J’ai assisté vendredi soir à la projection du documentaire de José Bourgarel 100 000 cercueils, le scandale de l’amiante, dont vous avez sans doute entendu parler, monsieur le ministre. Cette projection était suivie d’un débat, organisé par des anciens salariés du site Arkema de Brignoud. De nombreux salariés d’autres entreprises étaient présents : leur colère, que je partage, face à votre décision de ne pas revoir la liste des sites classés « amiante » est forte, mais leur désarroi face aux risques qu’ils encourent est encore plus grand. C’est le cas de ce technicien de réparation d’ascenseurs, souvent confronté à des poussières d’amiante, mais qui n’a pas le matériel adapté pour s’en protéger !

Alors, que faire ? Refuser de travailler ?

C’est bien l’exposition à l’amiante qui doit être le critère premier d’attribution de la cessation anticipée d’activité. Nous souhaitons ainsi ouvrir, au côté de la voie collective, la voie individuelle d’accès au dispositif de l’ACAATA. Un rapport voté à l’occasion de la loi de financement de la sécurité sociale pour 2010 devait d’ailleurs être rendu le 30 septembre dernier, mais il n’est toujours pas achevé.

Nous avons d’autres propositions que je n’ai malheureusement pas le temps de développer s’agissant de la responsabilité des entreprises, la gestion des listes des établissements ou la revalorisation de l’ACAATA.

Mais nous devons aller plus loin, en élargissant le débat à d’autres produits, car il ne faudrait pas que le drame de l’amiante se reproduise à travers l’utilisation des produits CMR – cancérogènes, mutagènes, reproductibles –, par exemple. Il est de votre responsabilité de ne pas laisser l’intérêt économique des entreprises prendre le pas sur la santé des travailleurs, comme ce fut le cas pour l’amiante !

Il en va de même dans de nombreux secteurs, tels l’agriculture, le nucléaire ou encore les nanotechnologies, qui représentent peut-être un danger pour les travailleurs.

Si le XXe siècle est celui qui a connu les plus grandes mutations technologiques, à mesure que nos connaissances scientifiques avancent, nous prenons conscience des risques que le travail fait subir aux travailleurs. L’actualité des suicides, la poursuite du scandale de l’amiante, les prévisions inquiétantes relatives à l’utilisation des éthers de glycol, l’exposition aux CMR sont là pour nous le rappeler.

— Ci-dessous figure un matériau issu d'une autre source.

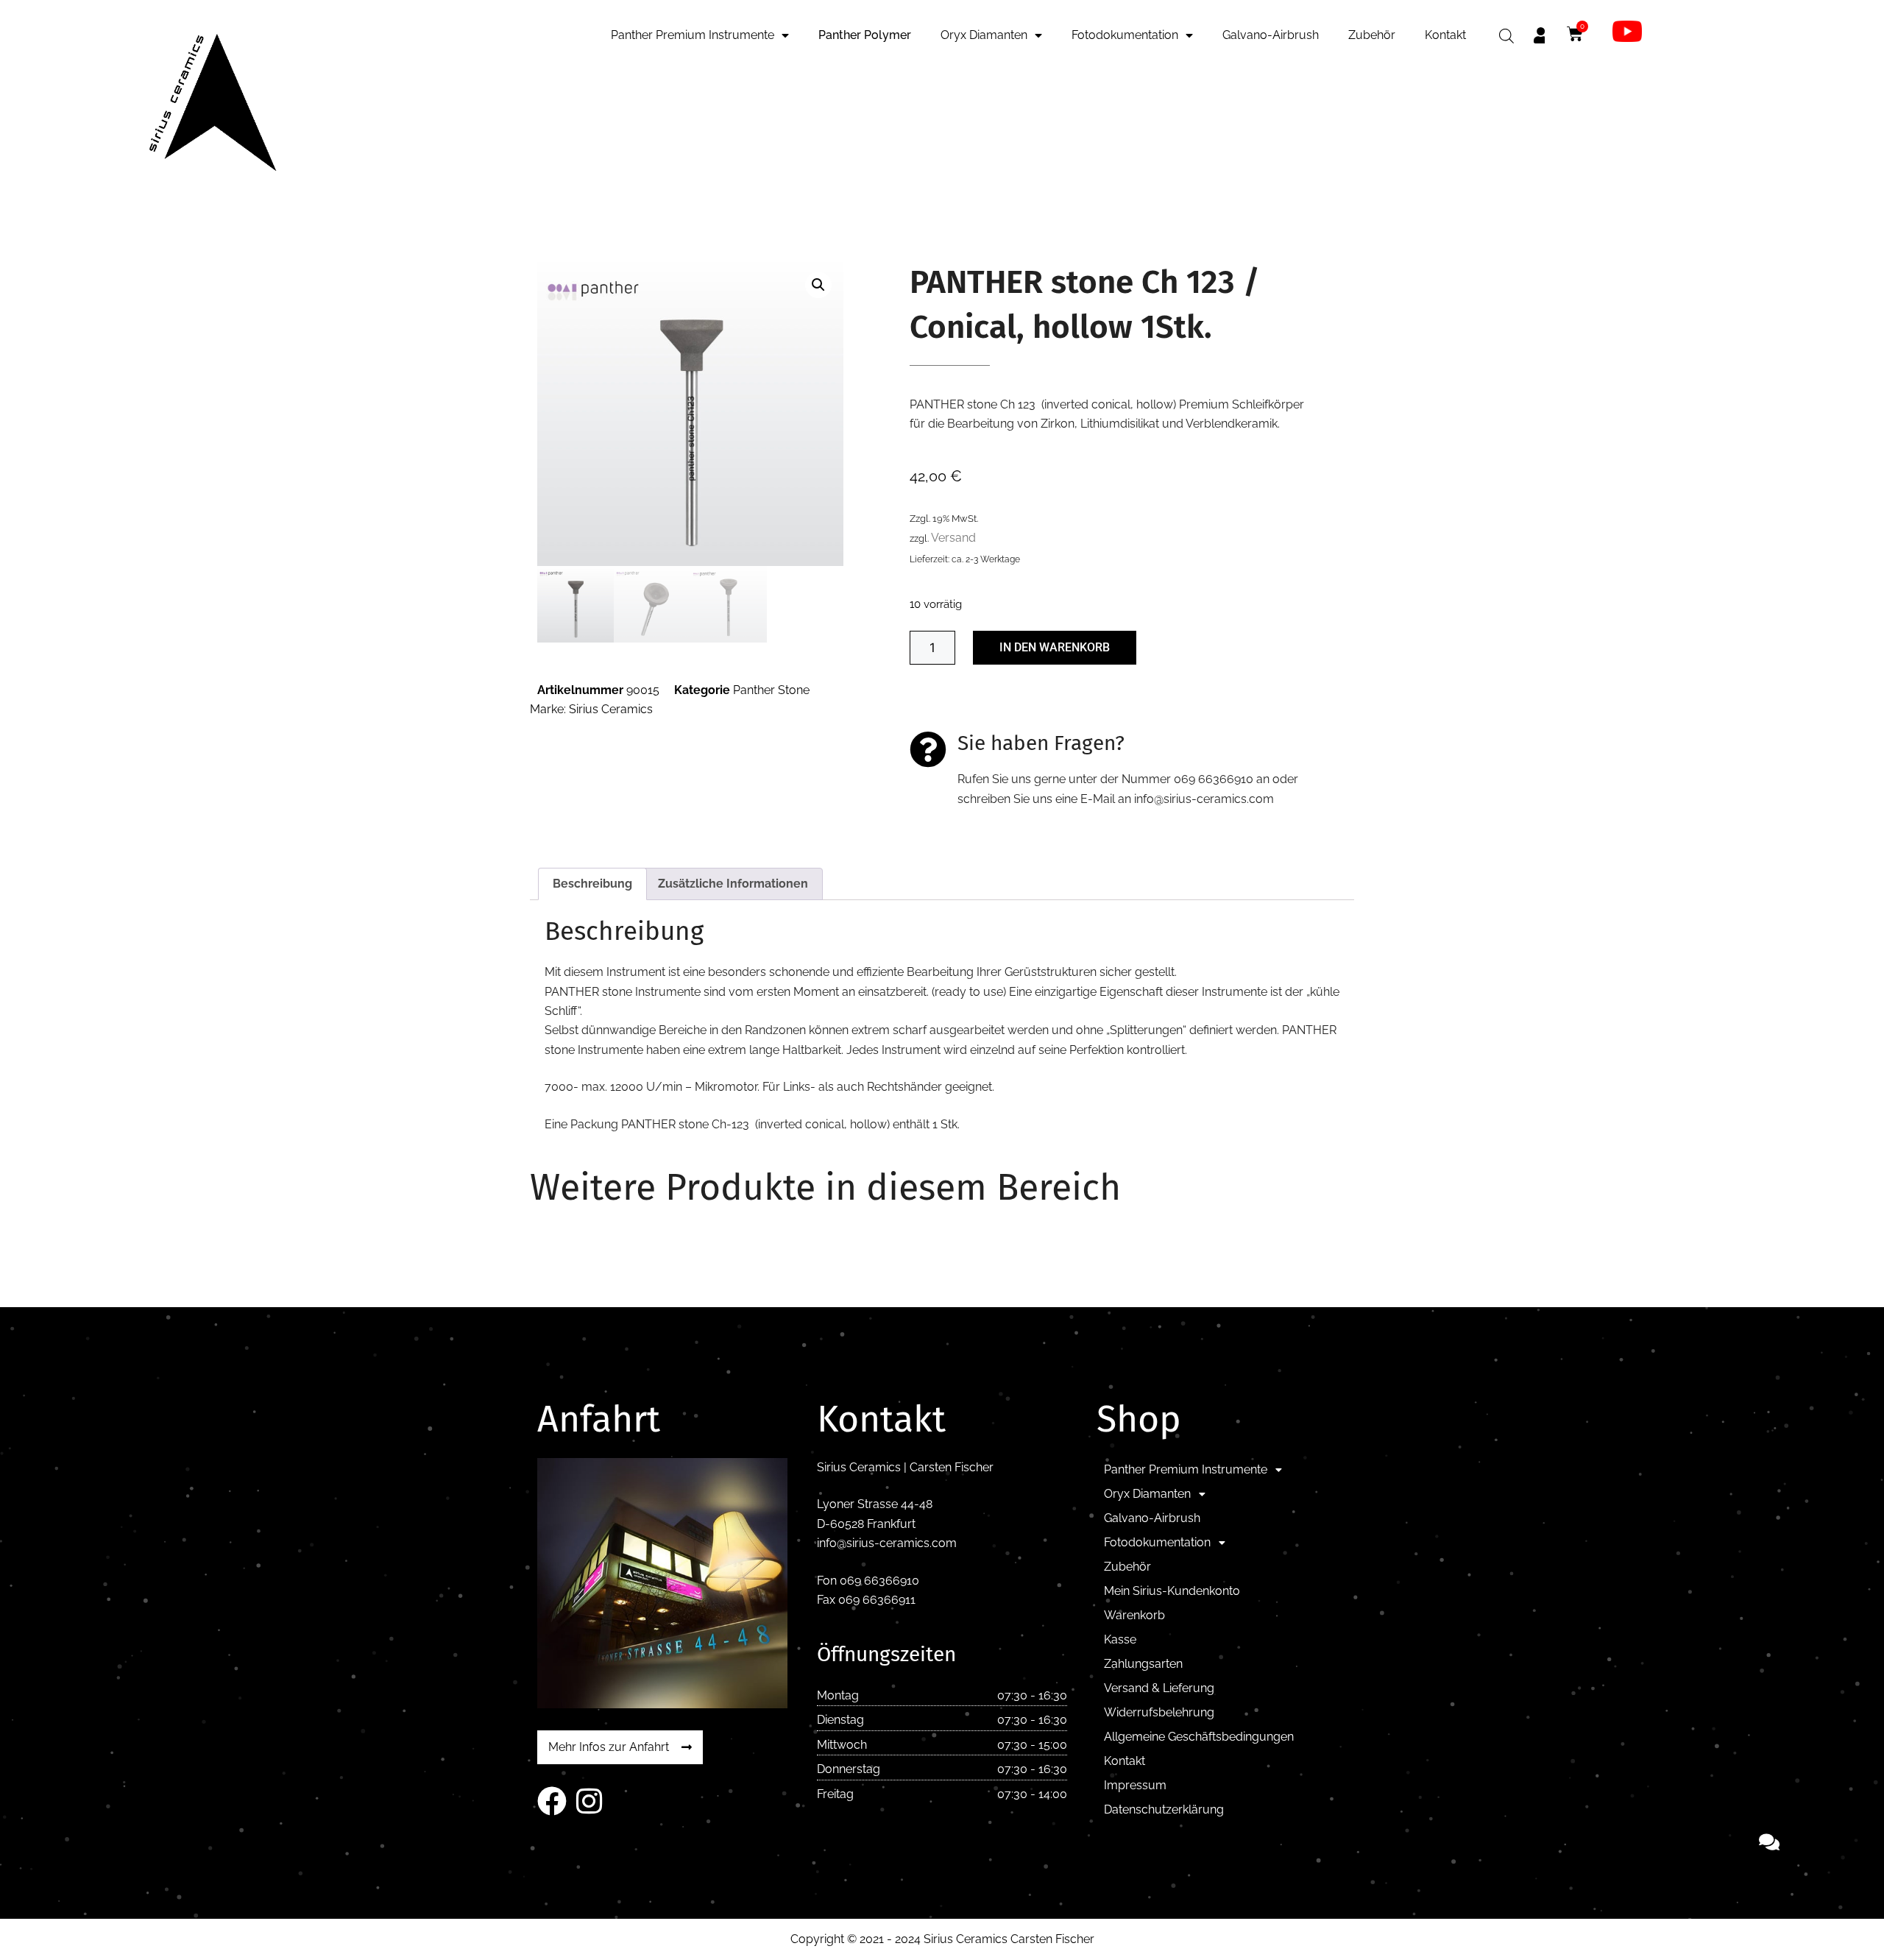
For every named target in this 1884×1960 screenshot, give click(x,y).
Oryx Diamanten (984, 35)
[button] (818, 285)
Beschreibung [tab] (592, 884)
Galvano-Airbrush (1270, 35)
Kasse (1120, 1639)
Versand (953, 538)
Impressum (1135, 1785)
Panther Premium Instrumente (692, 35)
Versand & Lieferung (1159, 1688)
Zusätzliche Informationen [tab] (733, 884)
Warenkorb (1134, 1615)
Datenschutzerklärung (1164, 1809)
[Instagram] (588, 1801)
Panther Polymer (864, 35)
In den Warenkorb (1054, 647)
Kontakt (1445, 35)
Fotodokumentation (1125, 35)
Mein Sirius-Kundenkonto (1172, 1591)
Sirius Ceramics (611, 709)
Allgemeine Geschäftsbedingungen (1199, 1737)
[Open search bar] (1506, 36)
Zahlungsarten (1143, 1664)
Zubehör (1371, 35)
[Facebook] (552, 1801)
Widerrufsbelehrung (1159, 1712)
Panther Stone (771, 690)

Aussi, pour conclure, je dirai que le PLFSS pour 2011, en l’état, n’est pas à la hauteur des attentes en matière de santé des salariés, hormis l’article 49 qui apporte une bonne réponse pour le FIVA, mais qui c’est une goutte d’eau au regard de toutes les mesures à revoir.

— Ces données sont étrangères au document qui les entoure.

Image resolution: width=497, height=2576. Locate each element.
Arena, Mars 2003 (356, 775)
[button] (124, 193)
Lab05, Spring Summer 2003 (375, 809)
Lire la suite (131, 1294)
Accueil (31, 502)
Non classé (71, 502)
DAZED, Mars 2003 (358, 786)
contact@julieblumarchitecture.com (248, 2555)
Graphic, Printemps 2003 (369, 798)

Chers collègues, vous le savez, nous n’avons pas la possibilité de proposer des amendements augmentant les dépenses de l’État. Aussi, monsieur le ministre, en écho à la question de notre collègue Jean-Pierre Godefroy et aux propos que vous avez tenus ici même lors du débat sur les retraites, nous souhaitons savoir quelles propositions vous entendez formuler concrètement pour faire évoluer le droit des travailleurs victimes de l’amiante.